TEXT EXTRACT ::
Quick Links

Re: Parallel Aggregate

From:	James Sewell <james(dot)sewell(at)lisasoft(dot)com>
To:	David Rowley <david(dot)rowley(at)2ndquadrant(dot)com>
Cc:	"pgsql-hackers(at)postgresql(dot)org" <pgsql-hackers(at)postgresql(dot)org>
Subject:	Re: Parallel Aggregate
Date:	2016-03-14 04:05:43
Message-ID:	CANkGpBsRLfGhvnbCRqHYJv_G=hAL6B9iui6kV+1xqFECwo+HwA@mail.gmail.com
Views:	Raw Message \| Whole Thread \| Download mbox \| Resend email
Thread:
Lists:	pgsql-hackers

Hi again,

I've been playing around with inheritance combined with this patch.
Currently it looks like you are taking max(parallel_degree) from all the
child tables and using that for the number of workers.

For large machines it makes much more sense to use sum(parallel_degree) -
but I've just seen this comment in the code:

/*
* Decide what parallel degree to request for this append path. For
* now, we just use the maximum parallel degree of any member. It
* might be useful to use a higher number if the Append node were
* smart enough to spread out the workers, but it currently isn't.
*/

Does this mean that even though we are aggregating in parallel, we are only
operating on one child table at a time currently?

Cheers,

James Sewell,
Solutions Architect
______________________________________

Level 2, 50 Queen St, Melbourne VIC 3000

*P *(+61) 3 8370 8000 *W* www.lisasoft.com *F *(+61) 3 8370 8099

On Mon, Mar 14, 2016 at 2:39 PM, James Sewell <james(dot)sewell(at)lisasoft(dot)com>
wrote:

> Cool,
>
> I've been testing how this works with partitioning (which seems to be
> strange, but I'll post separately about that) and something odd seems to be
> going on now with the parallel triggering:
>
> postgres=# create table a as select * from base_p2015_11;
> SELECT 20000000
>
> postgres=# select * from a limit 1;
> ts | count | a | b | c | d | e
> ----------------------------+-------+-----+------+------+------+---
> 2015-11-26 21:10:04.856828 | 860 | 946 | 1032 | 1118 | 1204 |
> (1 row)
>
> postgres-# \d a
> Table "datamart_owner.a"

DATA SECTION ::
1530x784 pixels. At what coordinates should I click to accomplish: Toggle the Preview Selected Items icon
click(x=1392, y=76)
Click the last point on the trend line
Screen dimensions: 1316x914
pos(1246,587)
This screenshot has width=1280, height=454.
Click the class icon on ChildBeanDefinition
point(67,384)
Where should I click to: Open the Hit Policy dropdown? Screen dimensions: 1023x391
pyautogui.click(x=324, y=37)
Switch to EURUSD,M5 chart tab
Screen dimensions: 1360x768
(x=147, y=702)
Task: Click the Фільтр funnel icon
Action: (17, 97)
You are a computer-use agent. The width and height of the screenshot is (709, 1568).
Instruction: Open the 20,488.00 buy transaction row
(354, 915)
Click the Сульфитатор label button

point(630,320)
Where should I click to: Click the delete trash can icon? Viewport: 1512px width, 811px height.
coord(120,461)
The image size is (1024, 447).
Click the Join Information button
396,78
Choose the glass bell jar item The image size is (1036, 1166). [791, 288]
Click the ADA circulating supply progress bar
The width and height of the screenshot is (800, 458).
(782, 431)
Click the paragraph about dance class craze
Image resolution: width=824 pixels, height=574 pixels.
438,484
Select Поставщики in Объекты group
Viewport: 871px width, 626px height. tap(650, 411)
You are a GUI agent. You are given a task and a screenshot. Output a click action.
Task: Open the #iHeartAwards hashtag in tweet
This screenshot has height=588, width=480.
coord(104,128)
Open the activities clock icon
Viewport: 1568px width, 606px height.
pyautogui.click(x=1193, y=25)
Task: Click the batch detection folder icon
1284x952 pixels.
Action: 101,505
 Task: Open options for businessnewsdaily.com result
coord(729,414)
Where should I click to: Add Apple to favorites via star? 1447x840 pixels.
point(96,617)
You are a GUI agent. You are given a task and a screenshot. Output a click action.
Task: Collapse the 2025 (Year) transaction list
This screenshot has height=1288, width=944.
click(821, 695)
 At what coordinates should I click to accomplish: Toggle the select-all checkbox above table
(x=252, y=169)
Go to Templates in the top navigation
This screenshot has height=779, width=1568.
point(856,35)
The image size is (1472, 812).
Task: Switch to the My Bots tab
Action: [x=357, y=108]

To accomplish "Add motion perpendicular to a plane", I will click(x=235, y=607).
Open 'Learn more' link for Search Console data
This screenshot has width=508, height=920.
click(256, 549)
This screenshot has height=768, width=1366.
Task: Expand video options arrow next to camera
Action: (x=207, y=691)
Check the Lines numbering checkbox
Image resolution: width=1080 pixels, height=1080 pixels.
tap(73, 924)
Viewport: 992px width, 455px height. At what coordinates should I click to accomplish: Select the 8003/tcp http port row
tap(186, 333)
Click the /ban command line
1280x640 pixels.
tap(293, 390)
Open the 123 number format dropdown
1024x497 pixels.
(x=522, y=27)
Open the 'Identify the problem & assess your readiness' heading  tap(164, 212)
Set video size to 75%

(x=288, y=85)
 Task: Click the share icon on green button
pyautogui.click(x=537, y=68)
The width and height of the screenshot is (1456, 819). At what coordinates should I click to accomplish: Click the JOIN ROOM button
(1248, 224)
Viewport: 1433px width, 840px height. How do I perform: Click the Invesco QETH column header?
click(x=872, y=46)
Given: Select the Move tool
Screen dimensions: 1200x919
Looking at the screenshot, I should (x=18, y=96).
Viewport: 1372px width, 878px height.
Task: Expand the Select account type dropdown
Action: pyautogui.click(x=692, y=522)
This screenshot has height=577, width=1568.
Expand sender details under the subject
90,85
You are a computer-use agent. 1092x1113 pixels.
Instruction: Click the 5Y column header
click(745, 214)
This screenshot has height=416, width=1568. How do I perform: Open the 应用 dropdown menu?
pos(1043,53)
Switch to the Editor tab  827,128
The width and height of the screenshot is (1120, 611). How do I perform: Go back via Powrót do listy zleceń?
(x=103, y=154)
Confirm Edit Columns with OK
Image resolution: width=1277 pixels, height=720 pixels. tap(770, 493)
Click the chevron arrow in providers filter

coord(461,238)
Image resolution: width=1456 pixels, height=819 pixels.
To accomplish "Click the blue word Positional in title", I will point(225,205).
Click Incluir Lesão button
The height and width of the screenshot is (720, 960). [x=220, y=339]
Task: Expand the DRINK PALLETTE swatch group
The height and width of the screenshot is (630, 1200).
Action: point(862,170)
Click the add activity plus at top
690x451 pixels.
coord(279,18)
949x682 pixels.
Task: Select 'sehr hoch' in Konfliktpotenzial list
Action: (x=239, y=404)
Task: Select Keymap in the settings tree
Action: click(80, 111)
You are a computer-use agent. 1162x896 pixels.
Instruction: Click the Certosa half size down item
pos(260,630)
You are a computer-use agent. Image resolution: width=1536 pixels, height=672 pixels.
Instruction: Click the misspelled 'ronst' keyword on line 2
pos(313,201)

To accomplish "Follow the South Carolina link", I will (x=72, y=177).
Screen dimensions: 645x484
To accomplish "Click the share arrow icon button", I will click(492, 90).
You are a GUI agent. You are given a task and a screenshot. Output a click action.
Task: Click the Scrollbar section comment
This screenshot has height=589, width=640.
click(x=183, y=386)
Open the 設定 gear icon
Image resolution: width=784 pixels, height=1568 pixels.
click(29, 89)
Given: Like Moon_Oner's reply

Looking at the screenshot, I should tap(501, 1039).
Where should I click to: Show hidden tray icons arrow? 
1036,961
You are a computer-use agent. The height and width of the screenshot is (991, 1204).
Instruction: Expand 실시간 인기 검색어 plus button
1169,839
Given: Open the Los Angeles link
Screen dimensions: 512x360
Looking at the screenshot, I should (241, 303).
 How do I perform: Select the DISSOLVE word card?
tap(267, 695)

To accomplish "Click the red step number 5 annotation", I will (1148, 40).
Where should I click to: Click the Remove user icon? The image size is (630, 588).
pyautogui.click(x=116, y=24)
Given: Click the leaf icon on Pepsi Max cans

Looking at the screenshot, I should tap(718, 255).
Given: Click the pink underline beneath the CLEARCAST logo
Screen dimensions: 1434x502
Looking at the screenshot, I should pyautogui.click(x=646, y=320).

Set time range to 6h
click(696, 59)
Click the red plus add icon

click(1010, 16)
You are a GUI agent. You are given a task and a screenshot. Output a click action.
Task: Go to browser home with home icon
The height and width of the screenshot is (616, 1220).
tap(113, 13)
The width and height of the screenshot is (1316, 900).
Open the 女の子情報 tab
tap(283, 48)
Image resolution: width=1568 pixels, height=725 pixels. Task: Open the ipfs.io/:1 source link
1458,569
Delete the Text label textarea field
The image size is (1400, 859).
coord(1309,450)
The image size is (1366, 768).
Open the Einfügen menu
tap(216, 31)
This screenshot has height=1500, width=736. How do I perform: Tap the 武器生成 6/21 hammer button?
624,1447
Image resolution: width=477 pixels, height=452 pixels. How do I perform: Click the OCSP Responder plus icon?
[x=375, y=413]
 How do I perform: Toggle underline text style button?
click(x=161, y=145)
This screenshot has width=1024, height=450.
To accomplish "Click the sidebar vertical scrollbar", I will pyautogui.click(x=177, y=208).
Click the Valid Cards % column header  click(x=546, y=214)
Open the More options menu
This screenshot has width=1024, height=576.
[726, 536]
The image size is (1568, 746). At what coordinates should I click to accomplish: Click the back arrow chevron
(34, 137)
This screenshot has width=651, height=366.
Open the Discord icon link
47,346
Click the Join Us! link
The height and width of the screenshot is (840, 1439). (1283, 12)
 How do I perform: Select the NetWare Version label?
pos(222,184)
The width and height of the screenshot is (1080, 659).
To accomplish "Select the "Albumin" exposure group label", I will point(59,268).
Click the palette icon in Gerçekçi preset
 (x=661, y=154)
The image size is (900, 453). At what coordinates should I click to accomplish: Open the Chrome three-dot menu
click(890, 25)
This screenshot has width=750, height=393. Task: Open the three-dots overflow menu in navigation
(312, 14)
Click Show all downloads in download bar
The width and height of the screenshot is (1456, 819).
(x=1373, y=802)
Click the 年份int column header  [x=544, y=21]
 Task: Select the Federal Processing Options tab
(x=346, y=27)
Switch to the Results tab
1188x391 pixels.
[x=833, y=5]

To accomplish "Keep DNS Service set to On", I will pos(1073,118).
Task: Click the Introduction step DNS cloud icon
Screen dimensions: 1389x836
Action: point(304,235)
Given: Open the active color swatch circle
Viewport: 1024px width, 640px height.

COMPLETE THE FOLLOWING ::
(1) Transcribe the Parallel Aggregate message from "For large machines" up to and including "a time currently?".
(2) According to the Parallel Aggregate message, what is the patch currently taking from the child tables to set the number of workers?
(3) Resume the Parallel Aggregate message from the point where it stops.
The lines were taken from a separate source that has no connection to the Parallel Aggregate message.

ANSWERS TO THE EXERCISES ::
(1)
For large machines it makes much more sense to use sum(parallel_degree) -
but I've just seen this comment in the code:

/*
* Decide what parallel degree to request for this append path. For
* now, we just use the maximum parallel degree of any member. It
* might be useful to use a higher number if the Append node were
* smart enough to spread out the workers, but it currently isn't.
*/

Does this mean that even though we are aggregating in parallel, we are only
operating on one child table at a time currently?

(2) It takes max(parallel_degree) from all the child tables.

(3)
> Column | Type | Modifiers
> --------+-----------------------------+-----------
> ts | timestamp without time zone |
> count | integer |
> a | integer |
> b | integer |
> c | integer |
> d | integer |
> e | integer |
>
> postgres=# select pg_size_pretty(pg_relation_size('a'));
> pg_size_pretty
> ----------------
> 1149 MB
>
> postgres=# explain select sum(count) from a group by date_trunc('DAY',ts);
> QUERY PLAN
>
> ----------------------------------------------------------------------------------------------
> Finalize GroupAggregate (cost=218242.96..218254.46 rows=200 width=16)
> Group Key: (date_trunc('DAY'::text, ts))
> -> Sort (cost=218242.96..218245.96 rows=1200 width=16)
> Sort Key: (date_trunc('DAY'::text, ts))
> -> Gather (cost=218059.08..218181.58 rows=1200 width=16)
> Number of Workers: 5
> -> Partial HashAggregate (cost=217059.08..217061.58
> rows=200 width=16)
> Group Key: date_trunc('DAY'::text, ts)
> -> Parallel Seq Scan on a (cost=0.00..197059.06
> rows=4000005 width=12)
> (9 rows)
>
> postgres=# analyze a;
>
> postgres=# explain select sum(count) from a group by date_trunc('DAY',ts);
> QUERY PLAN
> --------------------------------------------------------------------------
> GroupAggregate (cost=3164211.55..3564212.03 rows=20000024 width=16)
> Group Key: (date_trunc('DAY'::text, ts))
> -> Sort (cost=3164211.55..3214211.61 rows=20000024 width=12)
> Sort Key: (date_trunc('DAY'::text, ts))
> -> Seq Scan on a (cost=0.00..397059.30 rows=20000024 width=12)
> (5 rows)
>
> Unsure what's happening here.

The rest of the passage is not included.